He and his wife had also become very successful breeders and owners of thoroughbred racehorses. Indeed, Mr Mead, their trainer was the only other person aboard the ‘Erani’ during its rescue. In 1947, Anne’s gelding, McKechnie, which she had given her own name to, was showing so much promise that she was offered 1500 guineas for him, which she refused. Another of their very successful horses recalled by family members was Radical.

Smith’s grandson Phil, (Jessie and Allan’s son) has provided these wonderful reminiscences from this period. "My first memories of ‘Pop’ were when my family returned to live in Sydney when I was 7 years old; we previously lived in distant country areas with little contact with immediate relatives.

By this time 1947 Pop’s business was booming and I can vividly remember being led into his ‘workshop’ to look in amazement at his array of models: Locomotives – car engines – aero engines etc. shortly after to be presented with my own lathe! He was a man of infinite patience as he would spend hours answering questions that only children could ask. We (my brother and I) would eagerly accompany him to his meetings at the "Model Engineers" much to his delight.

 I spent many happy school holidays working in his factory weighing and dispatching boxes of small screws and spending hours in his ‘workshop’."

In June 1948, Smith, now 69, along with his wife Anne came over to England on the SS Orion for an extended trip, with the intention of arranging for replacement machinery and a new car to be shipped out to Australia. Oddly, the ships manifest for this voyage gives Smith’s occupation as a textile manufacturer. During the visit the Smiths stayed for about a week with the O'Connors, W.Js niece and nephew who lived in Summerhill Avenue, Sidcup.

Right: On the SS Orion before leaving Australia
         L-R  Daughter Jessie, Anne, WJS,
         Front: grandsons  Phil left, Robert right

Far Right: W.J and Anne at Summerhill Avenue
              Brian O,Connor in front of his mother,
              W'Js niece

It was during this trip that he made a final visit to Victoria Park with the O’Connors and their son Brian to sail a model yacht that Smith had helped to complete. Smith used this opportunity to look up Edgar Westbury, who described him as "The one and only ‘Belvedere Smith’, a very notable figure in the early days of model power boating, whose experiments in the use of small petrol engines for boat propulsion are now a matter of history." Smith showed Westbury photos of ‘a very fine 4-cylinder engine and gearbox unit and also some small c.i. engines he had constructed.’

The final years of W.J. Smith’s life are somewhat hazy, as little information has been forthcoming until his death from cancer at a private hospital on 21st November 1953, aged 75. His obituary describes him as ‘One of Hurstville’s leading business men, with interests in New South Wales, New Zealand and England.’

He was obviously very active in nearby clubs and societies and his generosity towards these and other charities noted. There is also reference to an area of the Technological Museum (now the Power House Museum in Sydney) that was named after him and contained ‘many varied and valuable models that he had donated to the museum.’

W.J (Belvedere) Smith 1878-1953

Through the unstinting help of Smith’s grandson Phil Westbrook, great grandson Gregg Westbrook and great nephew Brian O’Connor, I have been able to add a great deal more about the life of ‘Belvedere Smith’ than would ever have been possible from the material I had access to. Of the London that Smith would have known, very little exists. His birthplace adjoining Victoria Park has gone as has Harvist Mews where he moved to. The name still exists though as a trading estate.

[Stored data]
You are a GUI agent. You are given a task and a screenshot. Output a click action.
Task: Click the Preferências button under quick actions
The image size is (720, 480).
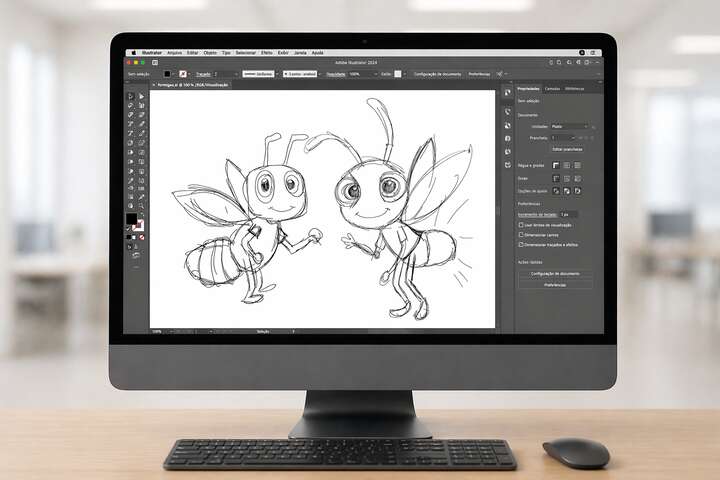pos(554,284)
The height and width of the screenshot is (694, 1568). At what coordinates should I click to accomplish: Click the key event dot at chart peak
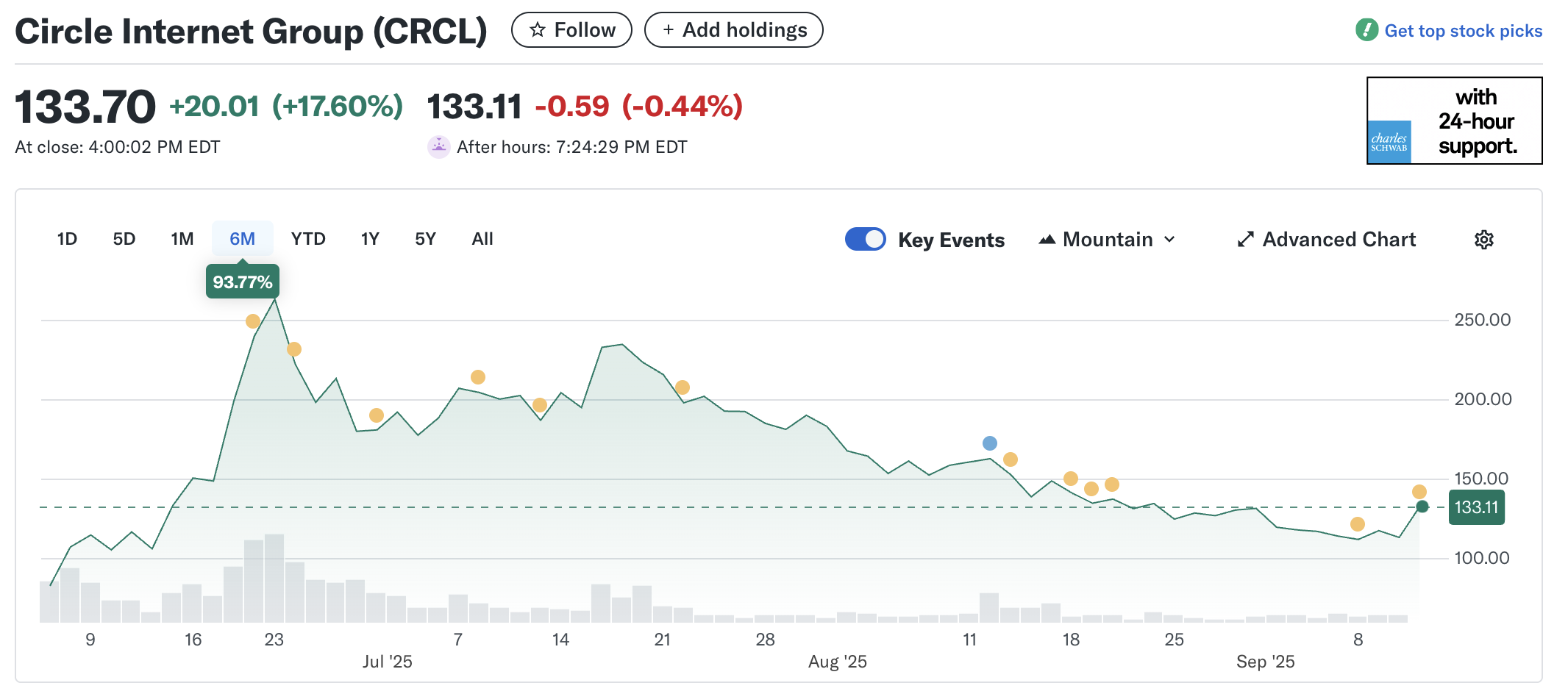(x=253, y=321)
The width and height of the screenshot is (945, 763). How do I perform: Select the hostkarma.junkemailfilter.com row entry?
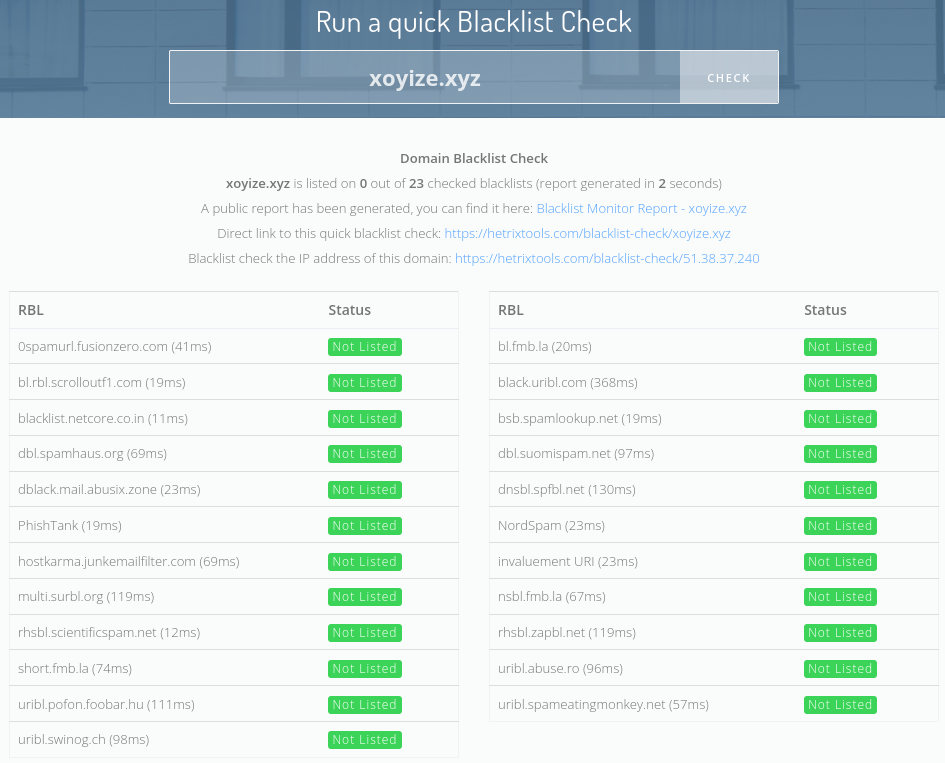[128, 562]
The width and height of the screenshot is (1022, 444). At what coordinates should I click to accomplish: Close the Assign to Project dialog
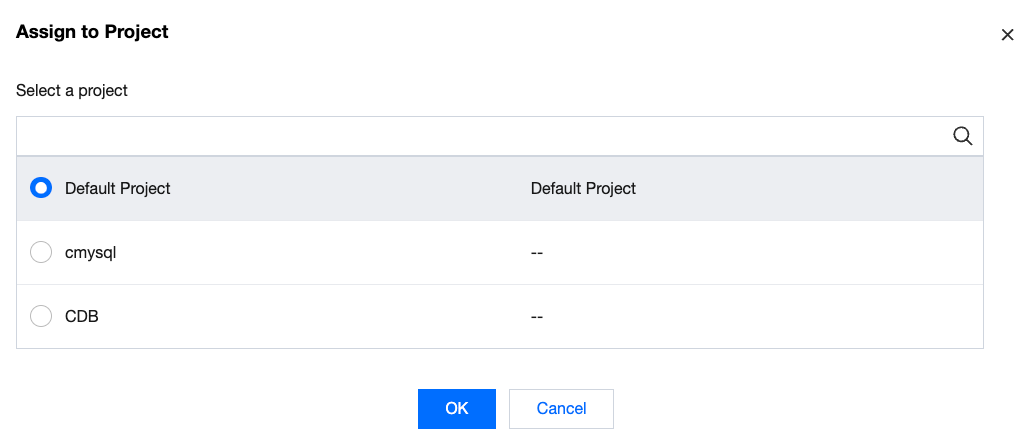1007,35
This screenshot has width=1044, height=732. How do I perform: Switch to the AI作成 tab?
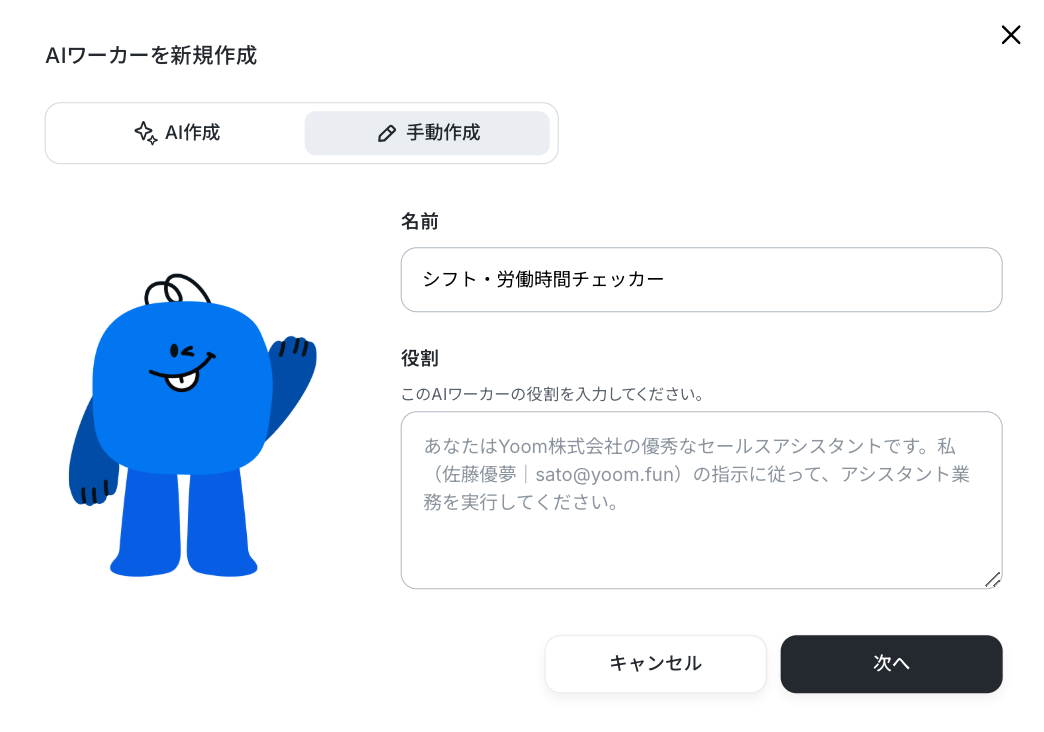tap(176, 133)
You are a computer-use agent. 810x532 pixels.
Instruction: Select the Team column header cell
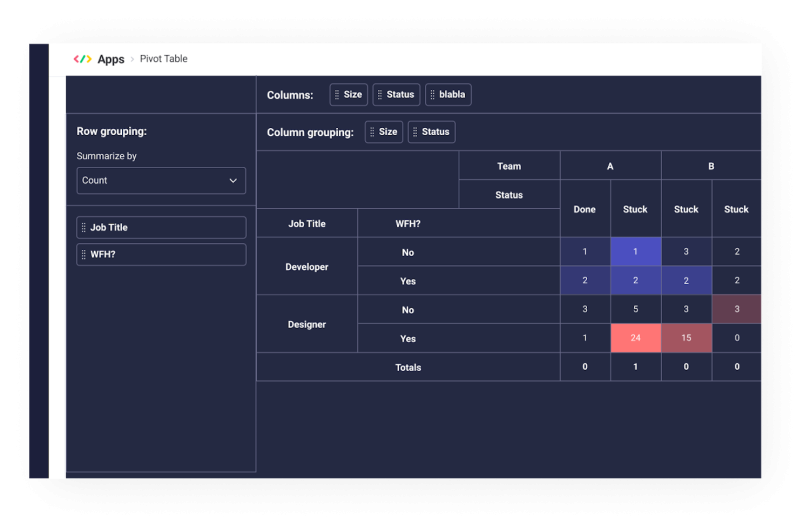pyautogui.click(x=509, y=166)
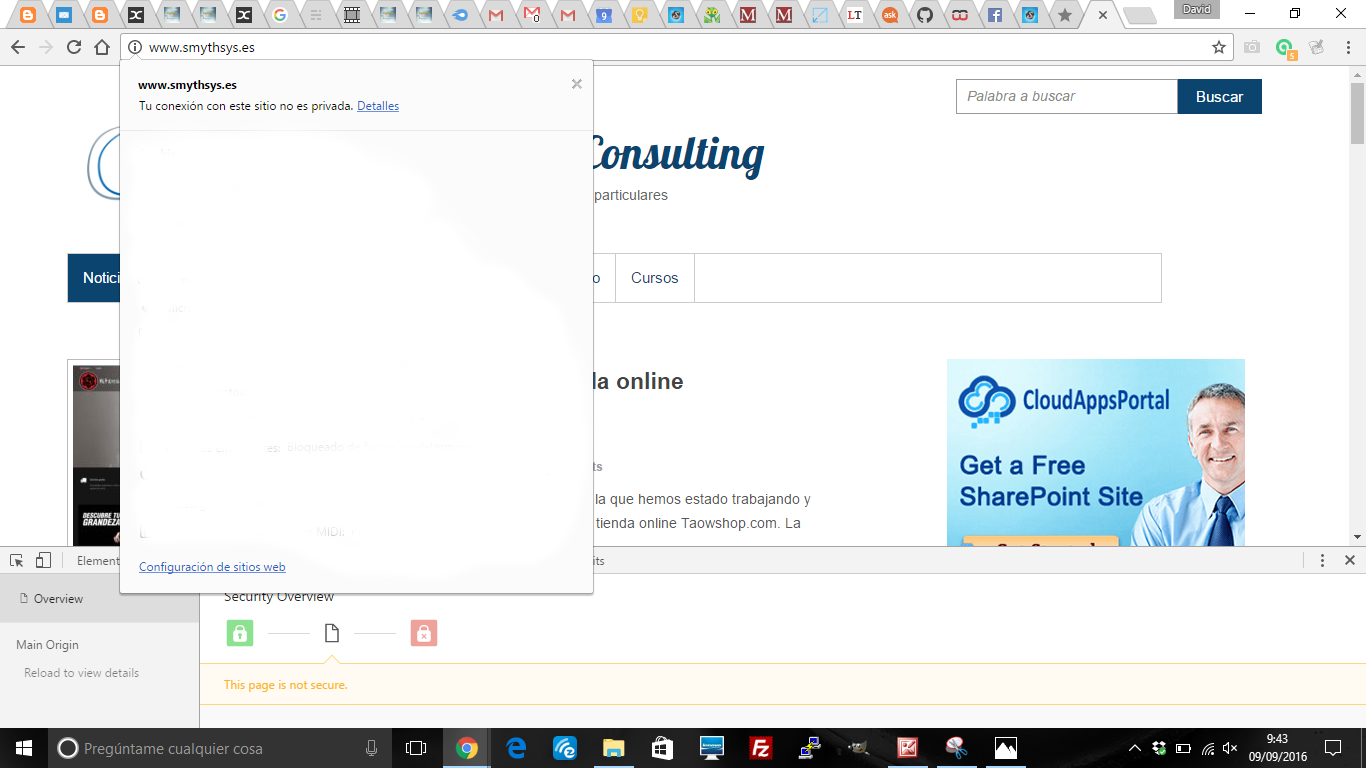This screenshot has width=1366, height=768.
Task: Go to browser home page icon
Action: click(x=101, y=47)
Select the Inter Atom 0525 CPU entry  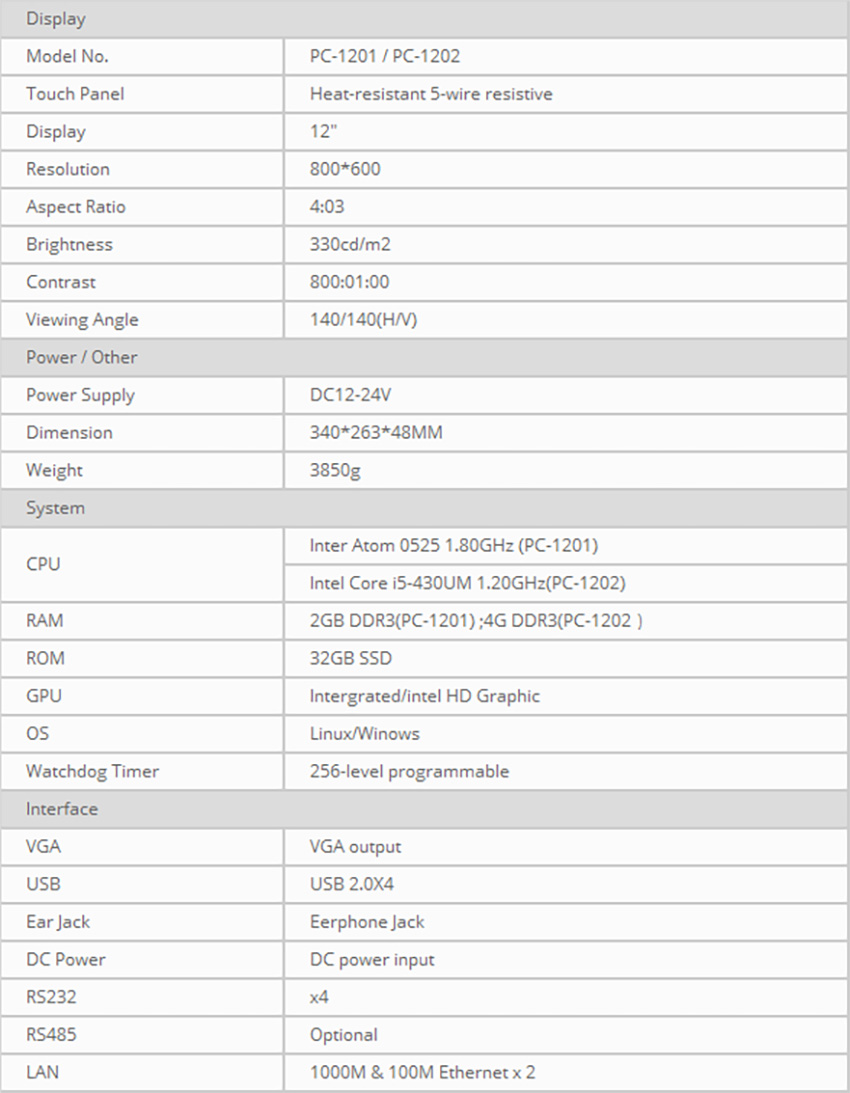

▸ Work order
Answer these questions from the W.J. Smith biography.
(a) How much was Anne offered for her gelding McKechnie in 1947?
(b) On which ship did Smith and Anne travel to England in June 1948?
(c) What caused Smith's death in November 1953?
The stored data has no connection to the W.J. Smith biography.

▸ Answer box
(a) 1500 guineas
(b) The SS Orion
(c) Cancer